May 12, 2011 at 10:45 AM | Unregistered CommenterBrownedoff

@David Bailey: You said:

"I still think of myself as "of the left" - if only they were a bit more critical about causes such as AGW - I mean, the left, of all people know there are huge greedy institutions of various sorts...."

That's the trouble with 'the left', they seem to think that only right-wing private institutions are 'greedy' and capable of ripping off the poor of this world. Well, David, I would say that the last Labour government spent a good part of its 13 years in power showing just how 'greedy' the state can be and just how much it can rip off the hard-earned money from its citizens. This is to be continued by the champagne-socialist, Huhne, who wants to accrete huge amounts of tax from us for his imaginary friend, AGW.

May 12, 2011 at 10:58 AM | Unregistered CommenterSnotrocket

Fay,
I've been hammering on about this very subject for well over a year. (One still small voice, unfortunately)
I hope your petition and the demonstration has an effect but there is a psychological disconnect here. The "reason" why people are in fuel poverty is because the evil energy companies insist on hiking their prices every chance they get. See how quickly they go up when gas and oil prices rise and how slowly they come down when .... and so on, and so on
Though there may be some truth in this, as long as that attitude prevails there will be no move to change the situation and since government is deliberately distorting fuel prices by subsidies and taxes and refusing to acknowledge that there is such a thing as "pensioner inflation" fuel poverty rates will continue to escalate.
The trouble is that people do not understand the part that government plays in this and an itemised electricity or gas bill showing how much is renewals subsidy and other eco-charges is not in the interests of either the supplier or the government.
A return to simple honesty in the dealings between government and governed is what is needed. I was naive enough to believe that Cameron might just be the man to do that. Shame I was wrong.

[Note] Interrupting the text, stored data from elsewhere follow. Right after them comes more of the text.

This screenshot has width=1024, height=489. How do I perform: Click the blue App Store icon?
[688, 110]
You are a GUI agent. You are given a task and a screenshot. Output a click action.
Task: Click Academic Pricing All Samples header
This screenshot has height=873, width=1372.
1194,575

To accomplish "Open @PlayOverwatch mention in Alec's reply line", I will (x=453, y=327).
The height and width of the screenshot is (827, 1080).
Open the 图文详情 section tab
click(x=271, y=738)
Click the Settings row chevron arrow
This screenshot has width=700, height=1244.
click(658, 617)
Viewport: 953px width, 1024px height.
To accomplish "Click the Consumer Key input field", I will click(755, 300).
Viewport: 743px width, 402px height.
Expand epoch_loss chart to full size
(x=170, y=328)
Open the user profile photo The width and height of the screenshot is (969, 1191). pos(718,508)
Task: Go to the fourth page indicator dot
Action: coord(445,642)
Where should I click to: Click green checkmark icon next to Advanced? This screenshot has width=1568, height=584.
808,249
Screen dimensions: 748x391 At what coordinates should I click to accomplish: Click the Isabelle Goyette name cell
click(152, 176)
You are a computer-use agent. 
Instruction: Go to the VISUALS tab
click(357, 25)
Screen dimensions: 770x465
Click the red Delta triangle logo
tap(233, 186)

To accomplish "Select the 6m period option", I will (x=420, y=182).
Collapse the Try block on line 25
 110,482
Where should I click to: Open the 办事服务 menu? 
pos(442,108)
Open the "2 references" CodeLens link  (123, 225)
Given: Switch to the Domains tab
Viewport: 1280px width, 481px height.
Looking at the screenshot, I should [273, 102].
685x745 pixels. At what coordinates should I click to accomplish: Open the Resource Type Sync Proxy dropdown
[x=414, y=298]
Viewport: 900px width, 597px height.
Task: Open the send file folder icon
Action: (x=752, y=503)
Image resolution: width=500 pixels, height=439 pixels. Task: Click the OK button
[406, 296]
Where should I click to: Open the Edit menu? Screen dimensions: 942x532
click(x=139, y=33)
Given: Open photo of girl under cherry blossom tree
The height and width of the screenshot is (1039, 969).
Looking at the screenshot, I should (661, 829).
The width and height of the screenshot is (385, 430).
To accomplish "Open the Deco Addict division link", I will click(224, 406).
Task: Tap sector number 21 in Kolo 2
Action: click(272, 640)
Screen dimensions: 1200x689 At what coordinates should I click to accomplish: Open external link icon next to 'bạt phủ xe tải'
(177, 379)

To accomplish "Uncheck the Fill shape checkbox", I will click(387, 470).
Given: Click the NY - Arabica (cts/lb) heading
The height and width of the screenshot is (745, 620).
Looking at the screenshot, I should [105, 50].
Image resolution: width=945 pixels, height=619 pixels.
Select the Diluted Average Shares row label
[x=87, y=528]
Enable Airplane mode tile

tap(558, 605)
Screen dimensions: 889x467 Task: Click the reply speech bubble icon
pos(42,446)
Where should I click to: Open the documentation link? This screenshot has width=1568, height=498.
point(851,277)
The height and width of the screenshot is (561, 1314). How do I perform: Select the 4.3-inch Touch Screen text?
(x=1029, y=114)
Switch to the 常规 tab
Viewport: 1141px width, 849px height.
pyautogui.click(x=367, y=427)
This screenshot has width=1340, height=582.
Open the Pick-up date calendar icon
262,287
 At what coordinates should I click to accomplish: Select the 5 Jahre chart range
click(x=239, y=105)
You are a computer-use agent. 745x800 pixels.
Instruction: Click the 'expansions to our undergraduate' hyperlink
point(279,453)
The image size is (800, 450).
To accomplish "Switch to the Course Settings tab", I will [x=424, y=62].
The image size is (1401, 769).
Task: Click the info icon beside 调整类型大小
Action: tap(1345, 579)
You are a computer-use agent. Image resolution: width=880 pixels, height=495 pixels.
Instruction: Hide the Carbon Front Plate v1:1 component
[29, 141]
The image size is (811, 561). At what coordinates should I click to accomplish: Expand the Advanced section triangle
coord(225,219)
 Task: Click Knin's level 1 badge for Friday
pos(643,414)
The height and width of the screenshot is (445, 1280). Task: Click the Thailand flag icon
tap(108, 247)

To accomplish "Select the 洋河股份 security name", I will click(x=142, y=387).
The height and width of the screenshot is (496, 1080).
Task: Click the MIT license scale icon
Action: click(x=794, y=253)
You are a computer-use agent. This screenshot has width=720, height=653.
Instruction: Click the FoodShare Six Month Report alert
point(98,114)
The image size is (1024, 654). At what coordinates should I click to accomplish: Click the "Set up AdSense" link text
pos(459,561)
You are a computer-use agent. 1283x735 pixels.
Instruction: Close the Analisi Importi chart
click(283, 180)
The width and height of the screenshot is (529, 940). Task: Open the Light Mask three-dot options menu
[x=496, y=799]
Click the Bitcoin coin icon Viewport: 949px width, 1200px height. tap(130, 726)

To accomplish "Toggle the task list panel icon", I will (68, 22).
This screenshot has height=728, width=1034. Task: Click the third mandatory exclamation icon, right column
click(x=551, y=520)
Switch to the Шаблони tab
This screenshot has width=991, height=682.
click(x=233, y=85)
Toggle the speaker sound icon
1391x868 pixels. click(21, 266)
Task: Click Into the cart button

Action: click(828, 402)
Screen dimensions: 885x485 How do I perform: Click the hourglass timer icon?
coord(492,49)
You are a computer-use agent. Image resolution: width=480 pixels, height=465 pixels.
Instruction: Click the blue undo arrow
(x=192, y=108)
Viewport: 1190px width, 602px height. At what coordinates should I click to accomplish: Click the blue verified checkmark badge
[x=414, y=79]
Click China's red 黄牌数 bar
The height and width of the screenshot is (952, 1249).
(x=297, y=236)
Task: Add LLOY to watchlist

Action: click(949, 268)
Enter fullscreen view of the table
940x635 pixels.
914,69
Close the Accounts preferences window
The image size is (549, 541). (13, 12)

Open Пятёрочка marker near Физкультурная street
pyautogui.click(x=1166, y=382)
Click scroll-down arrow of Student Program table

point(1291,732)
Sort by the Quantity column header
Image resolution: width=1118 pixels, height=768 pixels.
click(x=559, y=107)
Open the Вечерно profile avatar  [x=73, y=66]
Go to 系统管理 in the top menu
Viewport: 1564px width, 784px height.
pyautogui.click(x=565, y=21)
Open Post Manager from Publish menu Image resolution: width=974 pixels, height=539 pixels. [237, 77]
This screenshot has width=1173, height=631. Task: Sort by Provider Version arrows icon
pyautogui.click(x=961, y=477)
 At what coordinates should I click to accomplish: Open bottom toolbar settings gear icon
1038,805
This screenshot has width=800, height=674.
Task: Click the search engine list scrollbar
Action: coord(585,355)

May 12, 2011 at 12:11 PM | Unregistered CommenterMike Jackson

I've jusy signed the petition and was surprised and disappointed that I was only the 832nd! I've written to the Taxpayers Alliance to see if they'll spread the word.

May 12, 2011 at 12:51 PM | Unregistered CommenterIan UK

Bish
I'm not sure if you heard the coverage given the event by BBC Scotland. Unusually for the BBC they were quite balanced and ran brief interviews with Alan Howard, Ian Plimer and Andrew Watson from CRU. Alan Howard even managed to fit in that the global temperatures had not risen for 10 - 12 years (Sic) which is remarkable on the BBC. The article starts around 1hour 49 minutes in.

http://www.bbc.co.uk/iplayer/console/b010y7fn


Ed

May 13, 2011 at 12:25 PM | Unregistered CommenterEddieO

Hi Bish

Can you recall the context of the guys remark that observations weren't all the useful and he preferred models? In which connection were his remarks made?

May 24, 2011 at 12:42 PM | Unregistered CommenterLatimer Alder

GREEN ISN'T WORKING. The Greens are in crisis - over nuclear, rural communities hate them for the wind farms and higher energy costs, fuel poverty not a vote winner. Carbon leakage Tata job loses - the negative list is growing. The "left" bureaucrats have no real alternative policy to the Green Jobs Growth, which isn't working. Something will have to give.

May 24, 2011 at 3:13 PM | Unregistered CommenterFay Kelly-Tuncay

Latimer

Sorry, give me the context to your question. Where did I say this?